─── Dataset ───
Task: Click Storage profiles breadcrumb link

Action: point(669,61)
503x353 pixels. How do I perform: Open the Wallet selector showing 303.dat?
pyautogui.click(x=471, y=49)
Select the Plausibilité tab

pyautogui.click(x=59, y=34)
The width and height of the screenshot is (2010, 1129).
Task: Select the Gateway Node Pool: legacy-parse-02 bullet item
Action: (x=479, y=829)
───
Given task: Can you reproduce this material with "Storage profiles" renamed to "Backup profiles" and nothing else altered?

The completed task:
Task: Click Backup profiles breadcrumb link

Action: point(669,61)
503x353 pixels. How do I perform: Open the Wallet selector showing 303.dat?
pyautogui.click(x=471, y=49)
Select the Plausibilité tab

pyautogui.click(x=59, y=34)
The width and height of the screenshot is (2010, 1129).
Task: Select the Gateway Node Pool: legacy-parse-02 bullet item
Action: (x=479, y=829)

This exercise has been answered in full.